Schwerpunkt
Trauma & EMDR
Unfälle, Übergriffe, medizinische Eingriffe, Flucht- oder Verlusterfahrungen. EMDR und traumafokussierte Verhaltenstherapie helfen, das Erlebte zu integrieren — ohne es wieder durchleben zu müssen.
Ein Trauma ist nicht eine Schwäche — es ist eine angemessene Reaktion auf etwas, das mehr war, als das Nervensystem verarbeiten konnte. Belastendes Erleben kann Jahre später noch nachklingen. Wir arbeiten so, dass das Erlebte einen Platz in Ihrer Geschichte bekommt, ohne Sie weiter zu überfluten.
Worauf wir schauen
- Wiederkehrende Bilder, Geräusche, Gerüche oder körperliche Empfindungen
- Albträume, gestörter Schlaf, plötzliches Hochschrecken
- Übererregung — Schreckhaftigkeit, ständige Wachsamkeit, Konzentrationsabbruch
- Emotionales Erstarren, das Gefühl, neben sich zu stehen (Dissoziation)

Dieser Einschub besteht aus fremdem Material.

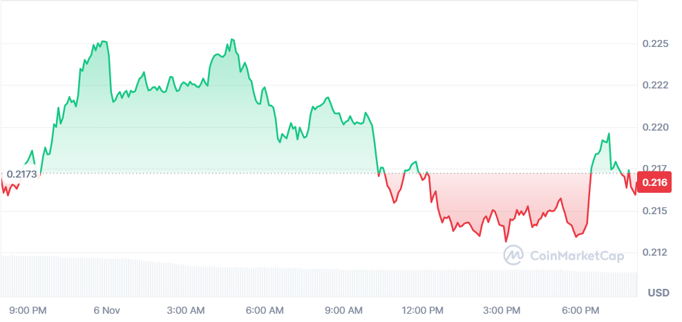Click the 0.2173 opening price label

point(21,173)
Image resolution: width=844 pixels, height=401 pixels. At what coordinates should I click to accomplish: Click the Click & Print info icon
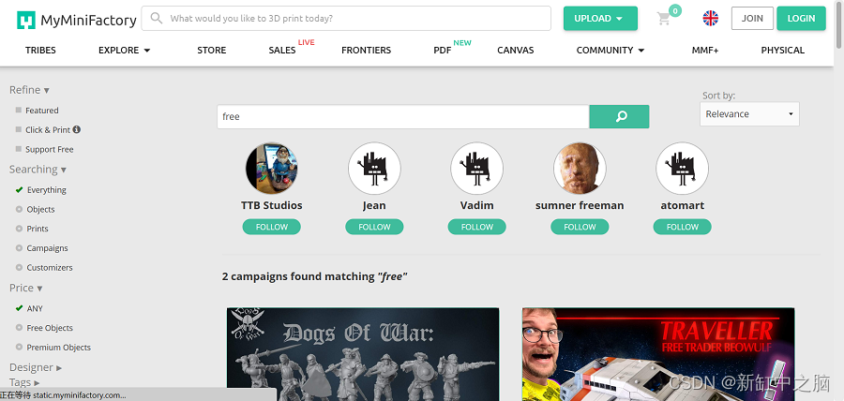coord(77,129)
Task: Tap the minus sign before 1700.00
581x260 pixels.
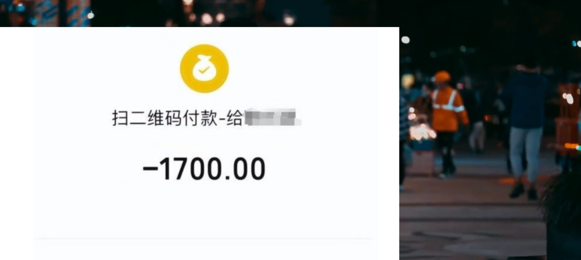Action: tap(149, 169)
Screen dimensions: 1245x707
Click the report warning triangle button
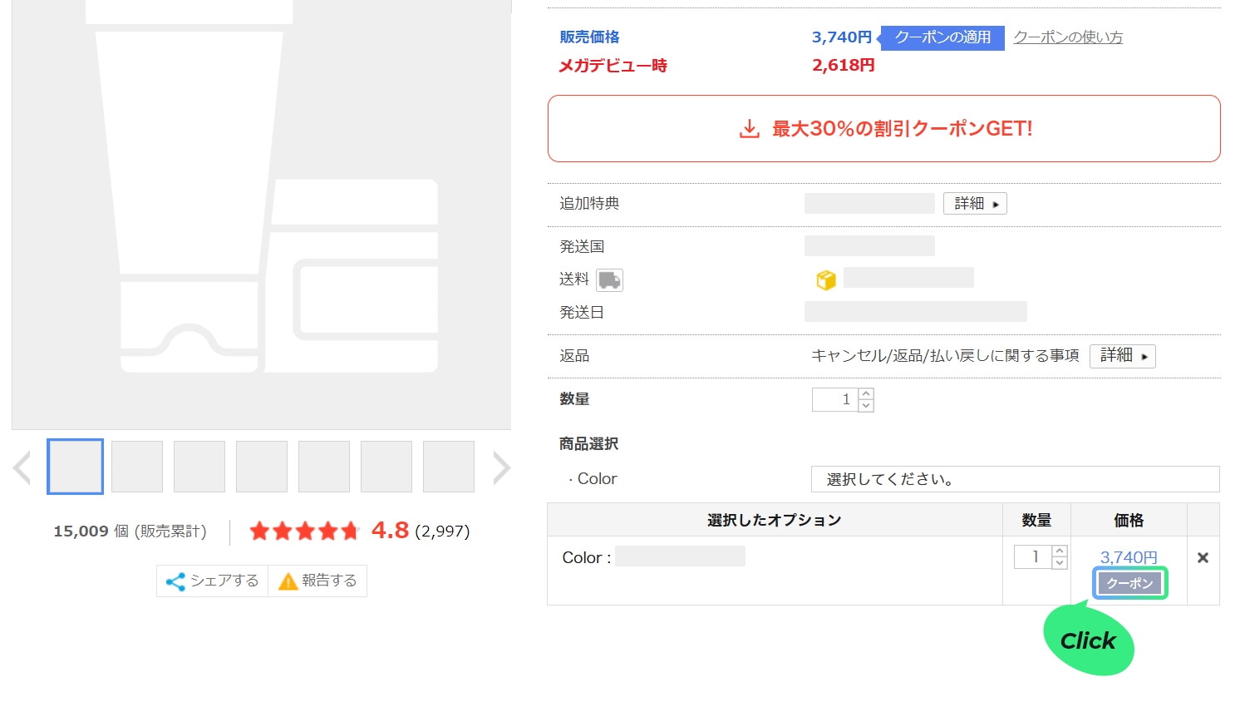(317, 581)
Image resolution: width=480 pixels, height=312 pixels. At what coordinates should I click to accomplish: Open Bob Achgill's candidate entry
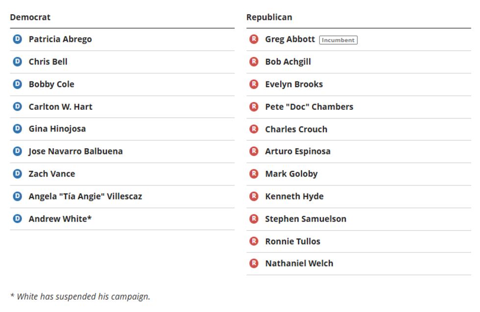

- Vermeidung von Orten, Personen, Themen, die an das Erlebte erinnern
- Schuld-, Scham- oder Wertlosigkeitsgefühle, die mit dem Ereignis verknüpft sind
Wie wir arbeiten
- 1 Stabilisierung zuerst — wir bauen Werkzeuge zur Selbstregulation, bevor wir das belastende Material berühren.
- 2 Diagnose und Auftragsklärung — was war Auslöser, was hält die Symptome aktuell aufrecht.
- 3 EMDR (Eye Movement Desensitization and Reprocessing) — evidenzbasiertes Verfahren, das das Erinnerungs-Netz neu verknüpft. Sie müssen das Erlebte nicht in allen Details neu erzählen.
- 4 Traumafokussierte Verhaltenstherapie ergänzt EMDR, wenn das Bild komplex ist.
- 5 Integration — wir bauen am Ende eine Erzählung, in der das Ereignis Vergangenheit ist, nicht Dauer-Gegenwart.
Häufige Fragen
Muss ich alles im Detail erzählen?
Nein. EMDR funktioniert auch ohne ausführliche Detailerzählung — wir arbeiten mit dem inneren Bild und körperlichen Empfindungen. Sie entscheiden, wie viel Sie teilen.
Wie viele Sitzungen brauche ich für ein Trauma?
Bei einem einzelnen klar abgrenzbaren Ereignis sind 8–12 EMDR-Sitzungen oft ausreichend. Bei komplexem Trauma (mehrfache, langandauernde Belastung) ist die Therapie länger und beginnt mit ausgiebigerer Stabilisierungsphase.